Skip site navigation (1)Skip section navigation (2)
Date:      Sat, 11 May 2002 00:55:47 -0700
From:      Terry Lambert <tlambert2@mindspring.com>
To:        Gordon Tetlow <gordont@gnf.org>
Cc:        hackers@freebsd.org
Subject:   Re: nextboot loader diff
Message-ID:  <3CDCCE83.66AEF4BB@mindspring.com>
References:  <Pine.LNX.4.44.0205101634570.27477-100000@smtp.gnf.org>

next in thread | previous in thread | raw e-mail | index | archive | help
Gordon Tetlow wrote:

[ ... ]

You *did* ask for comments...


> > There should be a list, so that in a brown-out or whatever, you
> > don't end up toggling back to the previous version accidently.
> 
> This is not something that is meant for you to massage which root
> partition you are going to boot up off of.

I don't understand what it does, then.  The original Whistle code
was intended to attempt to boot 3 times from one partition, and
then 3 times from another.

If a boot was successful, then in the last rc file before the getty's
were started, it reset the list to 3 times the current root and 3
times the alternate root.

That way, on each success, the counter was reset, so in general, a
given root was sticky.

When the failure occurred, then the alternate root was the one whose
rc files ran, and it became the sticky one.

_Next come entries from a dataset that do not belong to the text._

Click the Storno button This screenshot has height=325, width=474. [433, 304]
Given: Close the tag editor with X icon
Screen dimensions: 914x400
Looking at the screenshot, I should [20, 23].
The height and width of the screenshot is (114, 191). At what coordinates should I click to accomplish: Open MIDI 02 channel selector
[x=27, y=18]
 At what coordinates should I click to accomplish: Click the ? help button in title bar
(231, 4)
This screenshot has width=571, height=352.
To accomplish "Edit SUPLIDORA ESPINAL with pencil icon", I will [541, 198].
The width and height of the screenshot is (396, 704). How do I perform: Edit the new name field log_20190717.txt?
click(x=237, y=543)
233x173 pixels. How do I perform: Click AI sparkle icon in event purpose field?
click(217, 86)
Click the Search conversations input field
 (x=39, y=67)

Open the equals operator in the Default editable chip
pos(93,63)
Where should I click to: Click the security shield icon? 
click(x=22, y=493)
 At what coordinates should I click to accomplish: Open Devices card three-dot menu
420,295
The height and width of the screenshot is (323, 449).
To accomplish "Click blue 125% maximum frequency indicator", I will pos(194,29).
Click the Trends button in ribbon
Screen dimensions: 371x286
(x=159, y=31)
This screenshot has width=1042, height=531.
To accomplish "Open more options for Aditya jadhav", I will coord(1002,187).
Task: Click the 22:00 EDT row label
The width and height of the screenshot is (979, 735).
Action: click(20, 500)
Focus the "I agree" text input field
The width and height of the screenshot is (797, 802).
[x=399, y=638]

Worst case, you could power cycle a box three times quickly to force
a switch back to an older version.

The general failure case is not an indefinite hang, but a reset before
the rc file runs.  This is particularly true when you have a hardware
watchdog, where the first thing that happens is the watchdog is set.

Note that images are tested before they are shipped, so the worst
case failure is "out of memory" or some other installation failure
related problem, and not a kernel problem, anyway.

I've personally had to solve this same problem several times now.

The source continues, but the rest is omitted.